X-Message-Number: 25353
Date: Fri, 17 Dec 2004 21:50:45 -0700
From: Mike Perry <>
Subject: Survival and Interchangeability
References: <>

Here I reply to Robert Ettinger's posting, #25276, commenting on 
"Interchangeability" (ch. 7) in my book, *Forever for All*:

>Mike's basic conclusion, if I read him correctly, is that the "person" is
>"defined" by his subjective experiences, and therefore if two or more 
>separate
>physical systems (brains) have the same set or sequence of experiences over
>some  time span, then they are "instantiations" of the "same" person or
>person-segment.
>
>As far as I can see, that viewpoint accomplishes nothing. It is just
>asserting a definition, creating your own lexicon. I fail to see why I 
>should be
>either comforted or distressed by the fate of an exact copy, as compared 
>to the
>fate of a slightly inexact copy--and there are already many people alive who
>are  enough like me to elicit empathy. (Many mammals and birds, for that
>matter.)

My basic position is that *all* sentient beings should elicit empathy (in 
due proportion of course). I'm not sure what the difficulty is here.

>  I fail to see why the continuation of an exact copy, after my death,
>should be any more use to me than the continuation of inexact copies, or 
>even
>just similar people.

The patternist position I take, identifying a person with their 
(sufficiently) exact copies, in effect makes the person a kind of 
equivalence class. (This is fungibility--or "interchangeability" as I call 
it.) It means that a continuer of one is a continuer of all. So wherever 
such a continuer occurs, it means "you" have survived. But of course "you" 
will also fission into many individuals, under the different circumstances 
in which the continuers arise, with the associated probability-weights. But 
in this way some form of survival after death is guaranteed. (Your choosing 
cryonics, however, will so adjust the probabilities as to generally produce 
a better outcome for these continuers, I have argued.) The continuers 
themselves will decide what "use" their past selves are to them. In one 
sense it is just an illusion that any of your continuers are of "use" to 
you or "are" you (that you perish each instant is not scientifically 
refuted). But the illusion is a very natural one with the practical 
consequence that you tend to act in ways that will be favorable toward 
these continuers, who in turn feel "they" made good choices in the past. 
(And in another sense they are right, it *was* their past self, you as you 
are now perhaps, who made these choices--as you suggest, it's a matter of 
definition, a good choice of definition, however, to my mind.)

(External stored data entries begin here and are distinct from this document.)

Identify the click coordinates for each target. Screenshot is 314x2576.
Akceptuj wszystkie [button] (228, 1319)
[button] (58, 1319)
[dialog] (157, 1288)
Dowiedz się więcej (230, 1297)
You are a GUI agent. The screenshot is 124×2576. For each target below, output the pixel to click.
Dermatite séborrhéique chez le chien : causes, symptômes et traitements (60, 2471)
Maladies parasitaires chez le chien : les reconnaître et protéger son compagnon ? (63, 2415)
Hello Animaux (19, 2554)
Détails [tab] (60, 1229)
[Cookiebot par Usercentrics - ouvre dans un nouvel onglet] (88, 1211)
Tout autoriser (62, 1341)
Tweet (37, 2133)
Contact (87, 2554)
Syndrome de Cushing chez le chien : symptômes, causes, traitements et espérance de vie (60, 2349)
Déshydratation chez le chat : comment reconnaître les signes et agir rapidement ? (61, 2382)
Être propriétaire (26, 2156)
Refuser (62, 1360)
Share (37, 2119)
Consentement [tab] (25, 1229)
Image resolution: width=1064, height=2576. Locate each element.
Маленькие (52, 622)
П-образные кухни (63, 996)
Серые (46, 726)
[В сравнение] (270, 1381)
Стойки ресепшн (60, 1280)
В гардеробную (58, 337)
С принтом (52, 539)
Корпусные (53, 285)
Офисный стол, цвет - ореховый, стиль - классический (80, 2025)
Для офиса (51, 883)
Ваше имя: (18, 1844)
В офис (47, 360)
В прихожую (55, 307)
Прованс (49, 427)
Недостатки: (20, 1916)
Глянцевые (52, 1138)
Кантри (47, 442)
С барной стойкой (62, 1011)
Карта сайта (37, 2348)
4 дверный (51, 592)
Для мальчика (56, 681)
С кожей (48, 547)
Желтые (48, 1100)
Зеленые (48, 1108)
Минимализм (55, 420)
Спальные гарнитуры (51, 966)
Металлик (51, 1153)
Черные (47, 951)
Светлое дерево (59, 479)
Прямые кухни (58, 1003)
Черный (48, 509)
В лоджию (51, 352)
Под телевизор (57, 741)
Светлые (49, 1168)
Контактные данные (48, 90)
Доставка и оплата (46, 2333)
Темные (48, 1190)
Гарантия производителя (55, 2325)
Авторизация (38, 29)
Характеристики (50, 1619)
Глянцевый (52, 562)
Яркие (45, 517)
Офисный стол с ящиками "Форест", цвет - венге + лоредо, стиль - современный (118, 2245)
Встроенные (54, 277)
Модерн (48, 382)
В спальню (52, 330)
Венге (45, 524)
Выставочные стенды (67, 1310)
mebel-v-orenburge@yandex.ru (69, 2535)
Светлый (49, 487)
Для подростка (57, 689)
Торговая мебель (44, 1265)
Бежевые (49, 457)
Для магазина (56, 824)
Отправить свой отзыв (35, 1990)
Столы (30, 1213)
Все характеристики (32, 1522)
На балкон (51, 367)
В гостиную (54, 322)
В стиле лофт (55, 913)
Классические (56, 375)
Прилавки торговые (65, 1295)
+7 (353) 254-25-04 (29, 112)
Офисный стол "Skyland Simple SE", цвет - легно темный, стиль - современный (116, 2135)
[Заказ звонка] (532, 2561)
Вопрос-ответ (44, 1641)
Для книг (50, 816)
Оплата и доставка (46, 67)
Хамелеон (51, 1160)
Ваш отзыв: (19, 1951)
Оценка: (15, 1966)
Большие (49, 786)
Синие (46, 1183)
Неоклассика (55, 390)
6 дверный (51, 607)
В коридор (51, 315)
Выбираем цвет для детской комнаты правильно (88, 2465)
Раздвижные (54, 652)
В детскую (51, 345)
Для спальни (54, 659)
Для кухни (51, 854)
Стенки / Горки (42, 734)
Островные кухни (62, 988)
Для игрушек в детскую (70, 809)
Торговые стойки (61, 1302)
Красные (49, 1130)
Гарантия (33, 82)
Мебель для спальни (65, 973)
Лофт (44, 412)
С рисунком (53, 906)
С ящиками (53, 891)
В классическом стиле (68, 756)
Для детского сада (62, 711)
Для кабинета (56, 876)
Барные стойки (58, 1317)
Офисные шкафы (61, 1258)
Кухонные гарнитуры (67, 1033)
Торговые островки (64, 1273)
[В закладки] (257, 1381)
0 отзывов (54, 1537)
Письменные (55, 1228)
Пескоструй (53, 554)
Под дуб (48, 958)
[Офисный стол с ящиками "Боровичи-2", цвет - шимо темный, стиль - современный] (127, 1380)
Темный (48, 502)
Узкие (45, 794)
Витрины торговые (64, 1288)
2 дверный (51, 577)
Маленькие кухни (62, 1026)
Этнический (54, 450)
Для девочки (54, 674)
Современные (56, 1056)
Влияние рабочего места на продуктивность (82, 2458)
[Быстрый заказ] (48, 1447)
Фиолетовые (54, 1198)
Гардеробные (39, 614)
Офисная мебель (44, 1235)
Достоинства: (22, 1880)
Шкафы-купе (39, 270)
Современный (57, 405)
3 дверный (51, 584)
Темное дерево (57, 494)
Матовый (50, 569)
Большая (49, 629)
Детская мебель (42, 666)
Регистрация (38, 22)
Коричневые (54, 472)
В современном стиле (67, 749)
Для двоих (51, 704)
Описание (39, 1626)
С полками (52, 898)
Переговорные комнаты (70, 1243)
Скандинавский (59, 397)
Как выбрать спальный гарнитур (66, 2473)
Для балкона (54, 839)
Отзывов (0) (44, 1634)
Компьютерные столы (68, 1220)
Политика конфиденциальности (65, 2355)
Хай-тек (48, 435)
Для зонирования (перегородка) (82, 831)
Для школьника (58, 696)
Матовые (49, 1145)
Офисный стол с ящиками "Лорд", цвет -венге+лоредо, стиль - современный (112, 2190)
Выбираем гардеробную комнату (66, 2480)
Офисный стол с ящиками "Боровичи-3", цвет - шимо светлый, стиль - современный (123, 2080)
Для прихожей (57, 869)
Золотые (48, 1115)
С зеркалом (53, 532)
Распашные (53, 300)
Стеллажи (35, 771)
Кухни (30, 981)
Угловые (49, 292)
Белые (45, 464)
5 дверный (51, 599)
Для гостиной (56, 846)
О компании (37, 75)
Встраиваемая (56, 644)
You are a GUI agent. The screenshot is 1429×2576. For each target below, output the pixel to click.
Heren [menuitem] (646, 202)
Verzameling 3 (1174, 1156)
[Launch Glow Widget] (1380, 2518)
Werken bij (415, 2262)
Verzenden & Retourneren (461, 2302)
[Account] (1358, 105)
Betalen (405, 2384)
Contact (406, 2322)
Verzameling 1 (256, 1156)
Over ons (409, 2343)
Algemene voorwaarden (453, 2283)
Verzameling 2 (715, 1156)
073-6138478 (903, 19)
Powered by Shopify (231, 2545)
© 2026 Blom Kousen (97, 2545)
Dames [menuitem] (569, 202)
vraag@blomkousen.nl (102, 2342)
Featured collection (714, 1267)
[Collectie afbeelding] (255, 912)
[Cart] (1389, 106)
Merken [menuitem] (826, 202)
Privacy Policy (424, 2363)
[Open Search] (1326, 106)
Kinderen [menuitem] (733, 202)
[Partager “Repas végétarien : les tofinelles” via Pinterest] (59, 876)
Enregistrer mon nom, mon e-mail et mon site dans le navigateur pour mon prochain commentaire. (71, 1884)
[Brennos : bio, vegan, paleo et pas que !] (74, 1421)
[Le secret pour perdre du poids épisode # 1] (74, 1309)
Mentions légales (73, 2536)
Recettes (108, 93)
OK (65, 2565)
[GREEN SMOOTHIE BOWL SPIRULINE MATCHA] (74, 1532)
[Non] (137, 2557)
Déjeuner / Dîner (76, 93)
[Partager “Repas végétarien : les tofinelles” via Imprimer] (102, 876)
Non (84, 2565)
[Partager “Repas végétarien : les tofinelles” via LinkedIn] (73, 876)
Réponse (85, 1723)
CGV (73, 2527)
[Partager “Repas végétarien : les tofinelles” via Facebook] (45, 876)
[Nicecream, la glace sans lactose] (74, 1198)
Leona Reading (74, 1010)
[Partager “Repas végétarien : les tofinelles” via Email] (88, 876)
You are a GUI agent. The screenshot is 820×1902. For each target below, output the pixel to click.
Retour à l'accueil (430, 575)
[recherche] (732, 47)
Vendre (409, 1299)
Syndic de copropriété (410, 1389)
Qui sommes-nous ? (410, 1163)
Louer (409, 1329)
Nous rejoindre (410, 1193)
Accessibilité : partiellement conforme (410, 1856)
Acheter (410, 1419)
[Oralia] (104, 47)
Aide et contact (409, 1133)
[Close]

>  In short, as far as I can see, the only things that "should" touch me,
>psychologically or motivationally, are those that literally, physically 
>touch  me,
>namely, my physical overlaps, my material predecessors and continuers. There
>are no fungibles.

To me, though, the "me" itself is spread over multiple, 
identically-experiencing constructs in the multiverse. What physically 
touches me is also multiply instantiated, and there are indeed fungibles.